A comprehensive review on data preprocessing techniques in data analysis


Çetin V., YILDIZ O.

PAMUKKALE UNIVERSITY JOURNAL OF ENGINEERING SCIENCES-PAMUKKALE UNIVERSITESI MUHENDISLIK BILIMLERI DERGISI, vol.28, no.2, pp.299-312, 2022 (ESCI) identifier

Abstract

With the technological developments, the amount of data stored in the computer environment is increasing very rapidly. Data analysis has become an important research subject for the correct evaluation of these data and to transform them into useful information. Of course, data play an important role in data analysis. However, model performance is highly dependent on the characteristics of the data. For this reason, it is essential to preprocess them before starting any data analysis process. Data preprocessing creates accurate and useful datasets by overcoming erroneous, incomplete, or other unwanted problems.
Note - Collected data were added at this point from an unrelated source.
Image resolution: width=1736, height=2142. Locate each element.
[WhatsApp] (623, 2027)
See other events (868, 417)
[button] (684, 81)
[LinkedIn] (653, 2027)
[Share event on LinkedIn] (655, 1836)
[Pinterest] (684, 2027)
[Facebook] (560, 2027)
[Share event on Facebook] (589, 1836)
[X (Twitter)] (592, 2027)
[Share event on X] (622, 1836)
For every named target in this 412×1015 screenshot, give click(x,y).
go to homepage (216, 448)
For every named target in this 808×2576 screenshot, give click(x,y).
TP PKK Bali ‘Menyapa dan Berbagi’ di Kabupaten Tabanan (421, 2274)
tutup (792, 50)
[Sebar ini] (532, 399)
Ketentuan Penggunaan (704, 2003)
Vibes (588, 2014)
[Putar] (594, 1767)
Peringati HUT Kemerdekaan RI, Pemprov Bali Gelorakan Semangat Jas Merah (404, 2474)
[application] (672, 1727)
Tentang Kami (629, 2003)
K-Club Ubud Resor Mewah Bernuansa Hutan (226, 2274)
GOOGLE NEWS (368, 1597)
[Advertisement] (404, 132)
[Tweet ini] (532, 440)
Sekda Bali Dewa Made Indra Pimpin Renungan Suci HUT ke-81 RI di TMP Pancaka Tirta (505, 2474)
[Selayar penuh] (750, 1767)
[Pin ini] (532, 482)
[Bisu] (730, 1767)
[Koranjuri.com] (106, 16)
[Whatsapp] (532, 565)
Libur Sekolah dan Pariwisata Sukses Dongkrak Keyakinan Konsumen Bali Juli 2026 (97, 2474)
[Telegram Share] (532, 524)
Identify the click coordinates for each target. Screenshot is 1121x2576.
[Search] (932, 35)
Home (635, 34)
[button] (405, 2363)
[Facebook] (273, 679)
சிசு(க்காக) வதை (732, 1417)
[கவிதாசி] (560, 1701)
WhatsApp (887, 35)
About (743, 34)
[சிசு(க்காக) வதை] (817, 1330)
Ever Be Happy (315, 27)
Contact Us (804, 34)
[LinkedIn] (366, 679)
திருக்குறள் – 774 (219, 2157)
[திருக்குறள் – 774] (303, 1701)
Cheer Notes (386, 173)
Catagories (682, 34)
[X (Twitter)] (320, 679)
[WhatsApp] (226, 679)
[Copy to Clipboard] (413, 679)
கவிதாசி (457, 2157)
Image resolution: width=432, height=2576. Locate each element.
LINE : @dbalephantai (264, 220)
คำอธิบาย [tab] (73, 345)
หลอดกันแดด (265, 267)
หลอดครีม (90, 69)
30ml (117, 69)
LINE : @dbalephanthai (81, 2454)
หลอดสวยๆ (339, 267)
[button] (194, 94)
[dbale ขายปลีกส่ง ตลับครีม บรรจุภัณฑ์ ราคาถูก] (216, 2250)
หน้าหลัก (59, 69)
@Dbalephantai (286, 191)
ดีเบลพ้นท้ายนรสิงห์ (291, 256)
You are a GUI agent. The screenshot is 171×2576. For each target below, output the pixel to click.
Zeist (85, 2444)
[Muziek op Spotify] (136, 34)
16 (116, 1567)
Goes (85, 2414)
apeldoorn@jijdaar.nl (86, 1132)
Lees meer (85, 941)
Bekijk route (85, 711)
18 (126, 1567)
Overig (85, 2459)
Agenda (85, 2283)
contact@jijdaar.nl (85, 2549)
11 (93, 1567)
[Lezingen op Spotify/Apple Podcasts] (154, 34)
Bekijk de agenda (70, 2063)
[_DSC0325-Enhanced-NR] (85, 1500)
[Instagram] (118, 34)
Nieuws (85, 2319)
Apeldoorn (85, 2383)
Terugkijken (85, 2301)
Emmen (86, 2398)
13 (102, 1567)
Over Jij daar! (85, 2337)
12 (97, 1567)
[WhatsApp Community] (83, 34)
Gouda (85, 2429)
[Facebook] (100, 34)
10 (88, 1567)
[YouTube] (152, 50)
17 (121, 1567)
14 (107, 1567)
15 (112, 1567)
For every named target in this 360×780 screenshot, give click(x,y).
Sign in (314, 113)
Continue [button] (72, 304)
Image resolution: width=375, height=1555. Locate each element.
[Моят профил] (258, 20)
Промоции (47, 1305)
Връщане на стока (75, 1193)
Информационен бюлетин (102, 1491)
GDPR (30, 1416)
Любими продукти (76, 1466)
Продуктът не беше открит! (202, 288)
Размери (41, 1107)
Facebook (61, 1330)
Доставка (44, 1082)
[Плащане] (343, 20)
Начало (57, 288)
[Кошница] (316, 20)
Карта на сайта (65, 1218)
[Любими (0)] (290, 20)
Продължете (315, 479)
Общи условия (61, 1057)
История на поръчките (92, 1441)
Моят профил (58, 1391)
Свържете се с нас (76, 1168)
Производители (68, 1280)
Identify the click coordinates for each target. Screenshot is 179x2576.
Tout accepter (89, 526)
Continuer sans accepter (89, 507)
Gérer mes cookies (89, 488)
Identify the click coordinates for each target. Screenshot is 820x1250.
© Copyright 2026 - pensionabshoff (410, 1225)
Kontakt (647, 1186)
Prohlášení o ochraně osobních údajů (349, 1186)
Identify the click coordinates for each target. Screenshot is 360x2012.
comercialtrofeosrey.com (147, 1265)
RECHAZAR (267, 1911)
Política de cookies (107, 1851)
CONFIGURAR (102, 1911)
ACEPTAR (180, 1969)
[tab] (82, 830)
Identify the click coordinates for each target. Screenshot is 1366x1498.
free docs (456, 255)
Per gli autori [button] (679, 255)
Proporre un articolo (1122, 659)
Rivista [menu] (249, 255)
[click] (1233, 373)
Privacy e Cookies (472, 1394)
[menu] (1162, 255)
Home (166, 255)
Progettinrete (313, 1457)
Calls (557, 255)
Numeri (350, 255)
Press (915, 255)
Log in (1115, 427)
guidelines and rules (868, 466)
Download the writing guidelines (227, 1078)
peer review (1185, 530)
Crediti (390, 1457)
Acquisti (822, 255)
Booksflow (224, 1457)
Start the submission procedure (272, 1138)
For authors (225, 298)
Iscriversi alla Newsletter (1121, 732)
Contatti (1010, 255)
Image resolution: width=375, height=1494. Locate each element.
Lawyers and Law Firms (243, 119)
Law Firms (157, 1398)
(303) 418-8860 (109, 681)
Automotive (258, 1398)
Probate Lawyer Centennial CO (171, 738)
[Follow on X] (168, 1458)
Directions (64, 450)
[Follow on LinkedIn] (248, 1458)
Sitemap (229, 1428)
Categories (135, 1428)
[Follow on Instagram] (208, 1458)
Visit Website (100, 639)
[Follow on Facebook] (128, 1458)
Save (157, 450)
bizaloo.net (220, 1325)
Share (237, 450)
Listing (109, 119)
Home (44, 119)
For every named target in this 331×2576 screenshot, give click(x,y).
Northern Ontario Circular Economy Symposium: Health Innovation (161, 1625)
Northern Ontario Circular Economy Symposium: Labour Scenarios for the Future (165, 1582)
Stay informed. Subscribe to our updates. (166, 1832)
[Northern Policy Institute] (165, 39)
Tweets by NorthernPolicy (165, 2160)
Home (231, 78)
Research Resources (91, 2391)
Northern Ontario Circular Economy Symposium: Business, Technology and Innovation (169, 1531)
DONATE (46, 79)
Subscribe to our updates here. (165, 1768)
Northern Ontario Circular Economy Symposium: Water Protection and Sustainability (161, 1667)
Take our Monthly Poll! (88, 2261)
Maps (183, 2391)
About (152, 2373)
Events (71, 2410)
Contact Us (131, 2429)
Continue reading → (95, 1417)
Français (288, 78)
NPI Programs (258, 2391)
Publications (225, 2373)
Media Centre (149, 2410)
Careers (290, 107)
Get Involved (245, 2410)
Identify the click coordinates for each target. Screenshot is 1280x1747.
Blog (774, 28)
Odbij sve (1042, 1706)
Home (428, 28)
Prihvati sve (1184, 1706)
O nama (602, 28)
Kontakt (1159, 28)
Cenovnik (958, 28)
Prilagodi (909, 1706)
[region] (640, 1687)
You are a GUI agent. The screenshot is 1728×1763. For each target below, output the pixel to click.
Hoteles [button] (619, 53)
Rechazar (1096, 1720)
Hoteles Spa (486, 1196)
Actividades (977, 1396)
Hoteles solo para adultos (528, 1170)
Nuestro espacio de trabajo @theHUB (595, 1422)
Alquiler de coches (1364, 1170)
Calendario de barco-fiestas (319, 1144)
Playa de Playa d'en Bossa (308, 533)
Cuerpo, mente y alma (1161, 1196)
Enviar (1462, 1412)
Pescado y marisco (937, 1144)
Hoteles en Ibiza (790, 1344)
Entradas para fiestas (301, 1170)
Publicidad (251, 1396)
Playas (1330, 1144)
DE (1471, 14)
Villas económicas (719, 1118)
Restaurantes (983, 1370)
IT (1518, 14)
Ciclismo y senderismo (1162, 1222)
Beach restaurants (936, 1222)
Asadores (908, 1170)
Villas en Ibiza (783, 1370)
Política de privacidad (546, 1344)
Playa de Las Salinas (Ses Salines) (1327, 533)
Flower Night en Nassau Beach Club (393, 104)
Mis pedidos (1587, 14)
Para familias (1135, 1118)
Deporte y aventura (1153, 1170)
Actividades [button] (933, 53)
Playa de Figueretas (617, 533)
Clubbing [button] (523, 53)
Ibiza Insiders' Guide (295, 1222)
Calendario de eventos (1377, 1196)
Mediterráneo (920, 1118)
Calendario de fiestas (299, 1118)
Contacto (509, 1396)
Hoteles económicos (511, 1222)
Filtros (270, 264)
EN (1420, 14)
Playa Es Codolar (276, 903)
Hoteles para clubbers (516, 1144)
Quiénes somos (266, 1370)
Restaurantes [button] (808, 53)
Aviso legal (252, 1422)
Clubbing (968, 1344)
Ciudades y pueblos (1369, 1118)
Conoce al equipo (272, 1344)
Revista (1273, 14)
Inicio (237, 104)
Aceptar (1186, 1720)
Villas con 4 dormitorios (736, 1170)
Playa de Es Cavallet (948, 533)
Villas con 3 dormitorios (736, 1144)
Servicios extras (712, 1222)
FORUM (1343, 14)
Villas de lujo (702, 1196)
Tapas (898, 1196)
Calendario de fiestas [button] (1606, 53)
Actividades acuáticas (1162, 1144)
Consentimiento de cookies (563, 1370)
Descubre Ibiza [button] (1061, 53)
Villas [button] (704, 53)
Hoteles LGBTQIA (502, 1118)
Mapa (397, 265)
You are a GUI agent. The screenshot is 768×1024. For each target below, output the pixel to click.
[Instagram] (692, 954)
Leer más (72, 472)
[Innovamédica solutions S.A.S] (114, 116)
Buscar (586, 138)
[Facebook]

In this study, papers on data preprocessing in the last 5 years have been researched systematically and it has been observed that widely used preprocessing methods are classified under three main branches: data cleaning, data transformation and data reduction. These methods and various algorithms of them are examined, the frequency of use is presented, and comparisons are made in terms of accuracy performance. As the result of the study shows, when data preprocessing methods are not used on raw data or when wrong data preprocessing methods are applied, data analysis methods alone cannot achieve sufficient performance.